§ 本文:
◆ ◆ ◆ ◆ ◆

デイの利用者2名様で、「香川の歴史と文化展」に行きました。
ご本人たちは、日常生活上の行動(外出等)を行うに当たって、特に大きな支障なく、行動することがあります。
しかし、実際の生活ではほとんど外出はなく、親族や友人などが車を出してくれる時しか、外出はしないそうです。
また、車を出してもらっても、気を使うことが多く、外出は億劫になるようです。
近年、自動車の普及にあたり、香川県の自家用乗用車の普及状況は、1世帯あたり1.337台(全国23位)にもなるようです(https://www.airia.or.jp/publish/statistics/trend.html「自動車保有動向 – わが国の自動車保有動向」より)。
また、道路舗装率は99.95%(https://ja.wikipedia.org/wiki/%E9%A6%99%E5%B7%9D%E7%9C%8C%E3%81%AE%E7%9C%8C%E9%81%93%E4%B8%80%E8%A6%A7「ウィキペディア」より)もあり、平成22年では、全国一位の道路舗装率になるようです。
そのため、香川県での車移動は便利ですが、他県に比べてさらに舗装率が高いことから、さらにスムーズな移動が可能になることが考えられます。
お二人も、車の運転をされていましたが、昨今心身の不調により車の運転を控えているようです。
それに伴い、外出もほとんどしていない模様です。
そんな、生活を一変したいと、お二人は「公共機関を使ってどこかに出かけれるようになりたい」という希望を持つようになったようです。
そして、その相談を受けたのが私たちだったのです。
まず、2016.12.9にお二人で計画を立てました。
今回は、バスを利用して「香川の歴史と文化展」に行くようです。
下の写真は、二人で時刻表をみて、予定を立てています。
その後、しっかりとした予定が立てることが出来ましたので、実際に2016.12.14にお二人で実行することになりました。
天気は良い方ではありませんでしたが、寒すぎることもなく、外出するにはいい機会だったといえます。
出発して2~3分後、予定通りにバスの乗り場につきましたが….
なんと、バス停はバス停でも、目的のバスは停まりません…。
しかし、お二人はくじけません。
少し困惑しましたが、時間的に余裕を持っていましたので、とりあえず、「おそらく瓦町には停まるだろう」と笑いながら、瓦町のバス停に行くことにしました。
行先変更時の道中、
A氏:「間に合うかな?」
B氏:「早足(早歩き)で行ったら、間に合うんちゃう!」

◆ ◆ ◆ ◆ ◆

§ 提供資料:
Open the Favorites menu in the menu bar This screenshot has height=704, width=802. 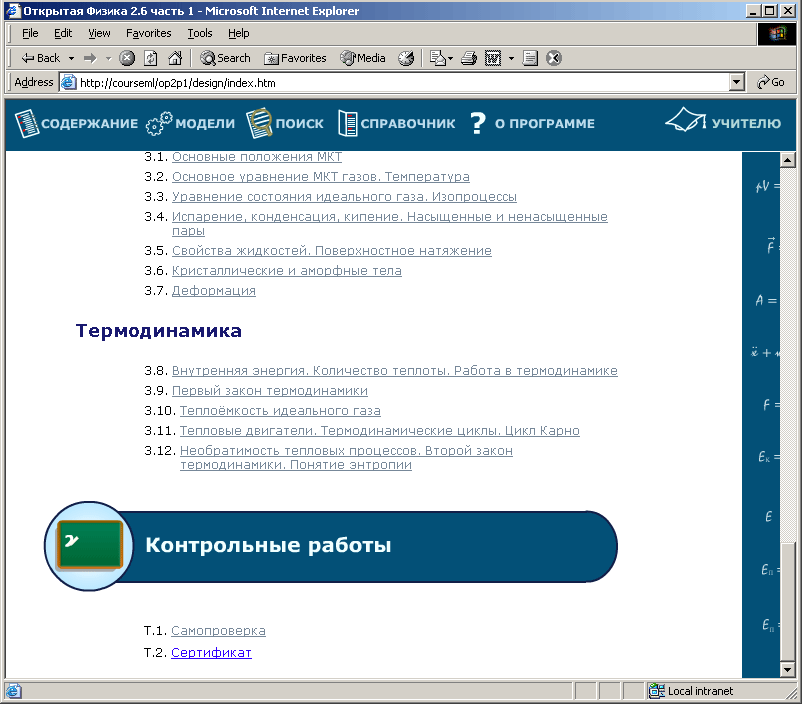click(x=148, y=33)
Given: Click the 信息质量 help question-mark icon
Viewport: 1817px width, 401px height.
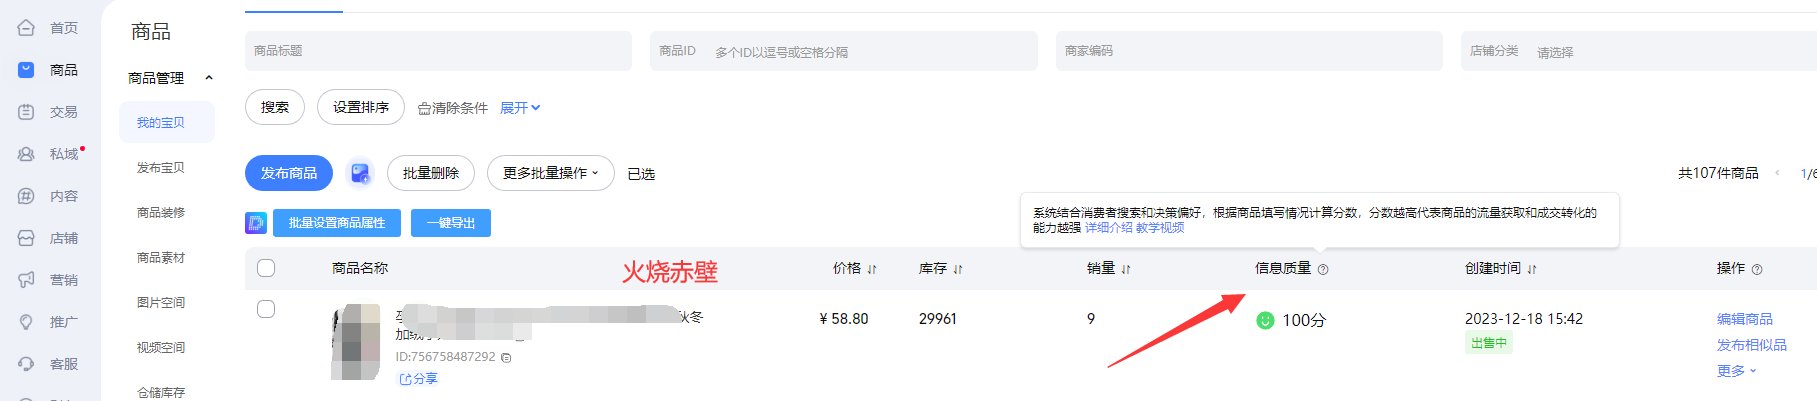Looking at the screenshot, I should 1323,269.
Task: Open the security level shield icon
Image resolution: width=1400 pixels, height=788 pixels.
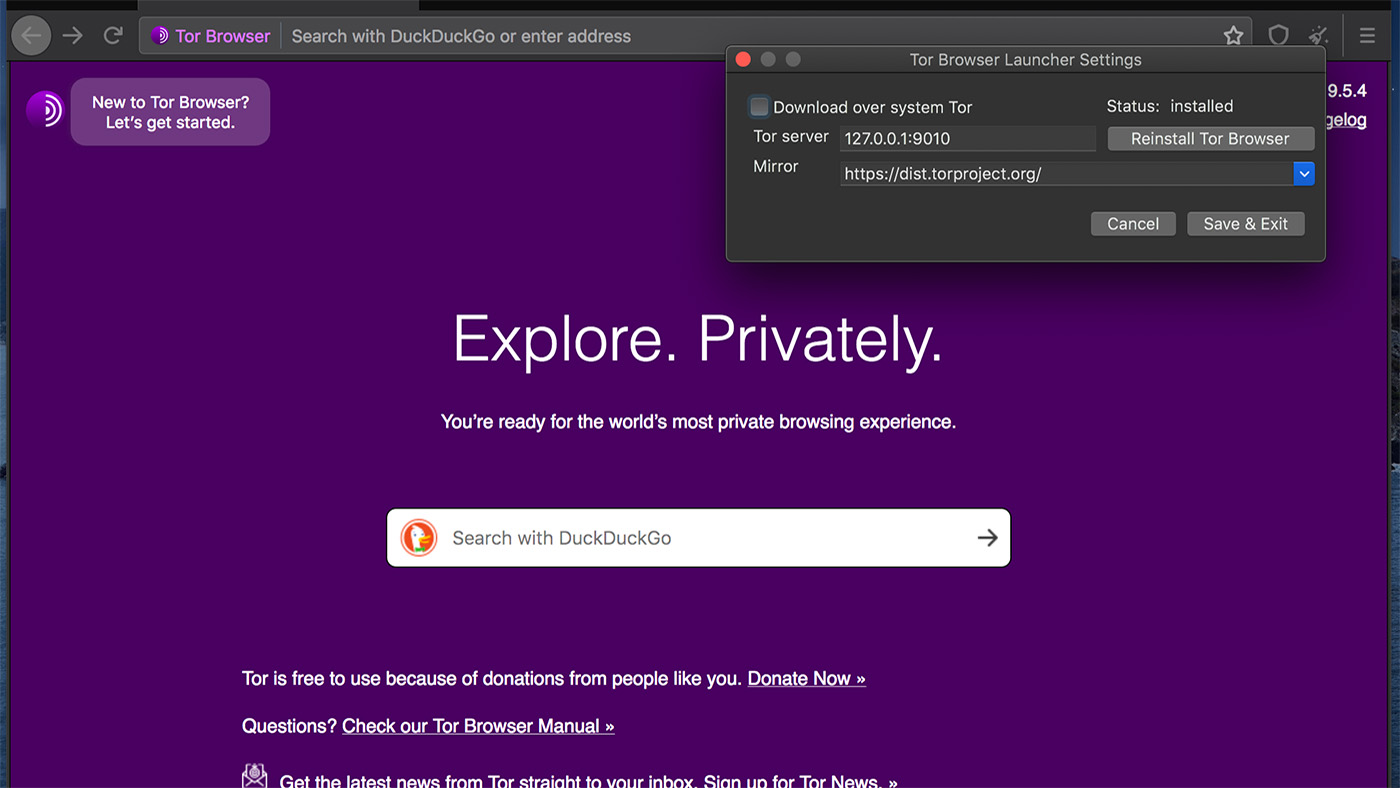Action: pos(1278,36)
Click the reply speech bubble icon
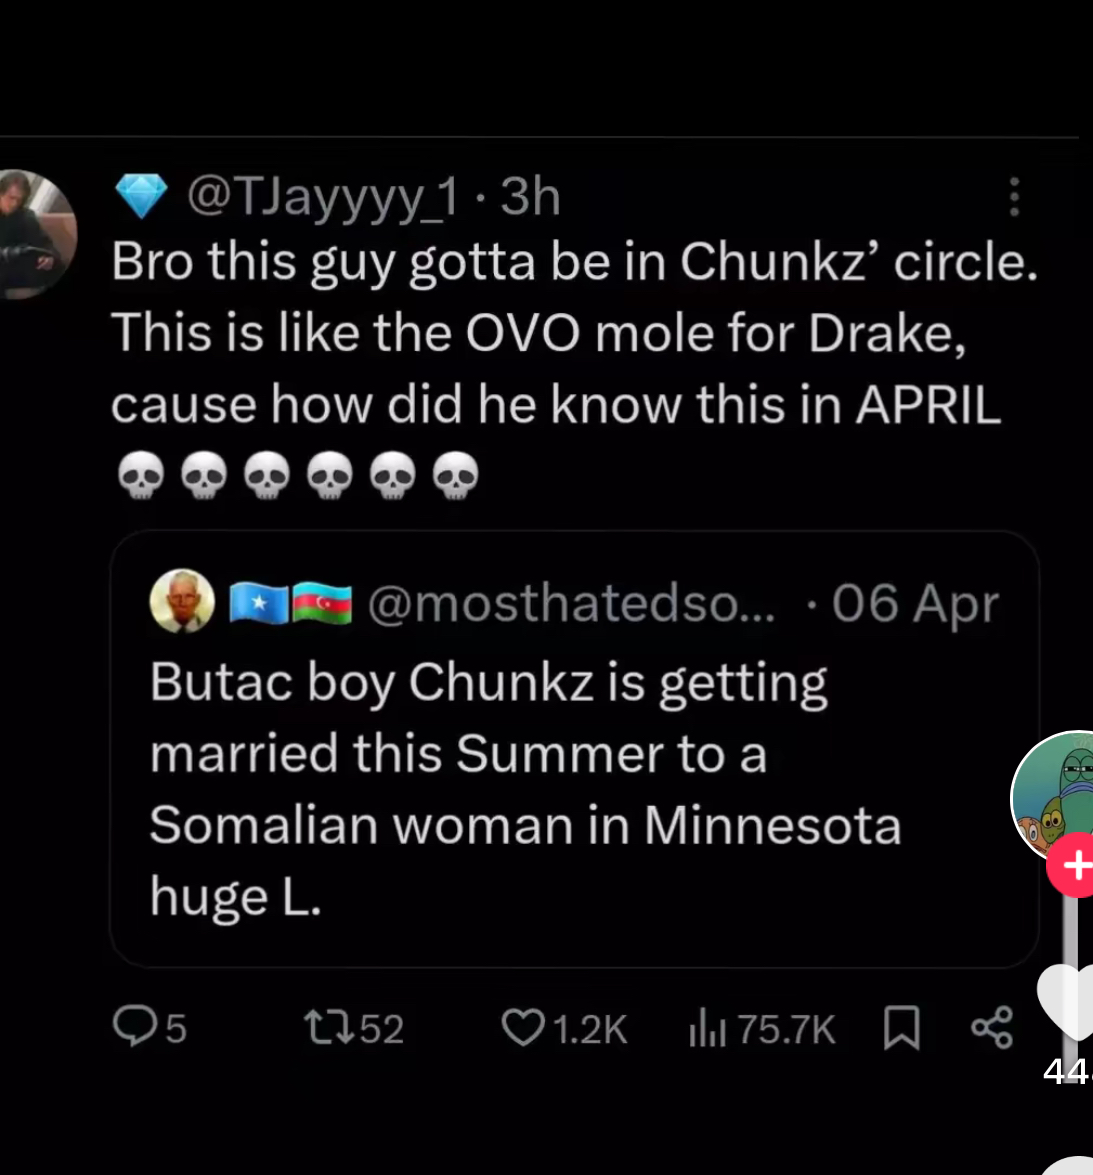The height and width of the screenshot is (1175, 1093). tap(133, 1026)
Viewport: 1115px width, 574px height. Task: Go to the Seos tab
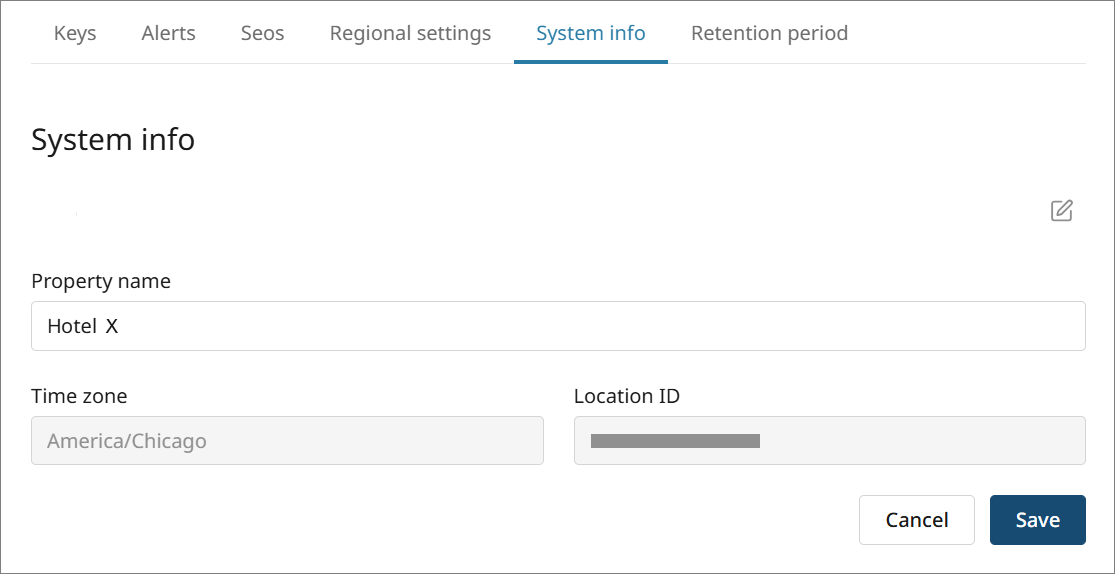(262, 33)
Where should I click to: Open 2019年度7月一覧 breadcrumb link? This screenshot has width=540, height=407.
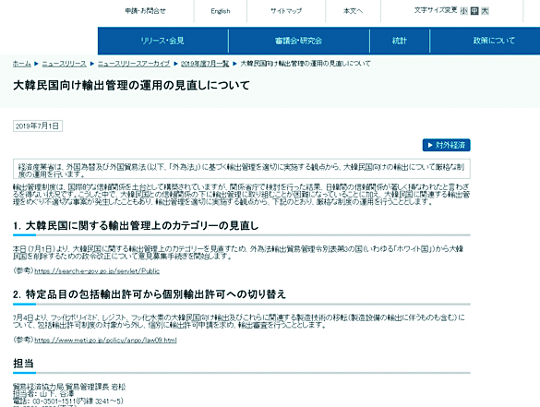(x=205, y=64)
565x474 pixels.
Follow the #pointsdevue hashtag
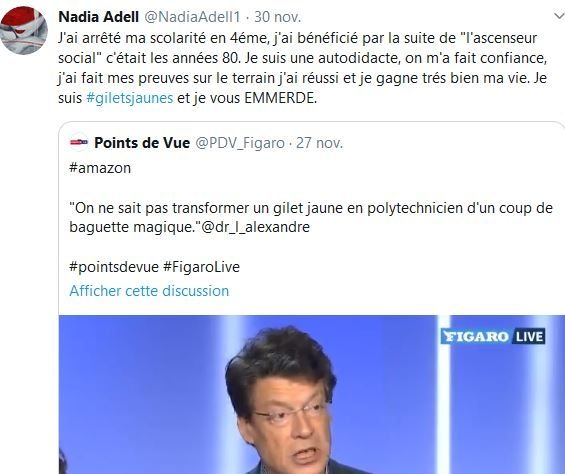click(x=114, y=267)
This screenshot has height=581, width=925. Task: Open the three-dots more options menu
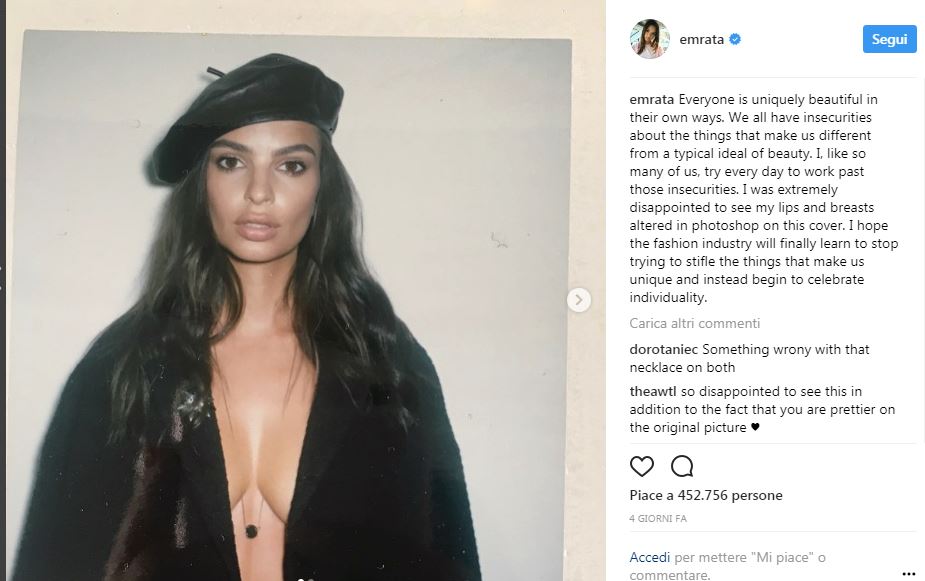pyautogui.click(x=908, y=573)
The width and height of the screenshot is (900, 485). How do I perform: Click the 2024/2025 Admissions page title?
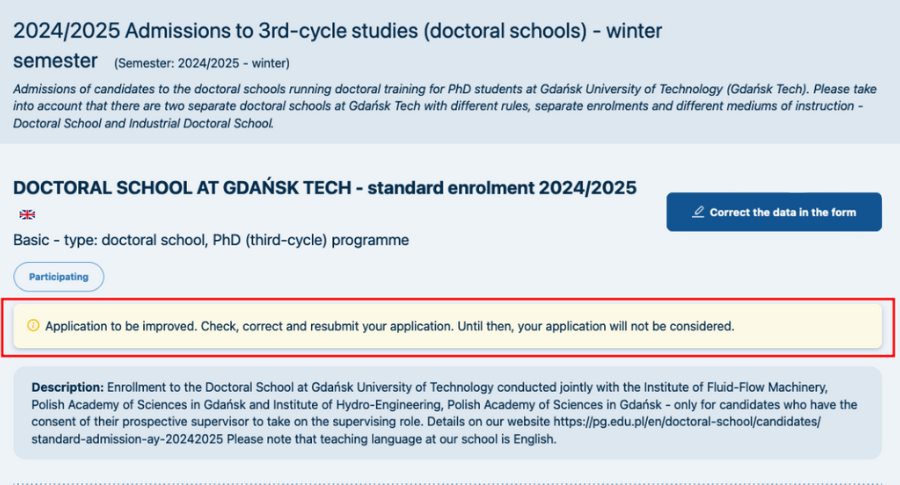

◆ ◆ ◆ ◆ ◆

§ 課題 1:
バスでの外出を記した本文によると、お二人が計画を実際に実行した日付はいつですか。
§ 課題 2:
バスでの外出を記した本文を、B氏の最後の発言の後から書き継いでください。
記録はこの作業には一切用いません。

§ 課題の結果 1:
2016年12月14日です。

§ 課題の結果 2:
A氏:「そやな(笑)」
B氏:「間に合わんかっても、笑い話で話のネタになるかもしれんし、それはそれでええかな(笑)」
A氏:「まー頑張っていきましょう!」
といういう具合に瓦町のバス停にいきました。
時刻表を確認したところ、とっさの判断が良かったのか、目的通りのバスに乗車することができました。
これは、展覧会の最寄りのバス停について降りるところです。
運賃の精算や乗り降りも、介入なく行動することができました。
<今回の散歩の訓練効果>
①公共機関の利用
・近年、高齢者の事故等により、免許返納制度を推奨する時代になりました。
しかし、高齢者や障碍者にとっては、自動車による移動は、病院や交際、また趣味活動等を実施するにあたって、気軽にその場所にいけるという意味では重要なことといえますが、自動車の運転ができないことで、多くの方が送迎を頼むことや、公共機関やタクシーを利用することが必須ともいえます。
ここで問題になることは、公共機関の利用です。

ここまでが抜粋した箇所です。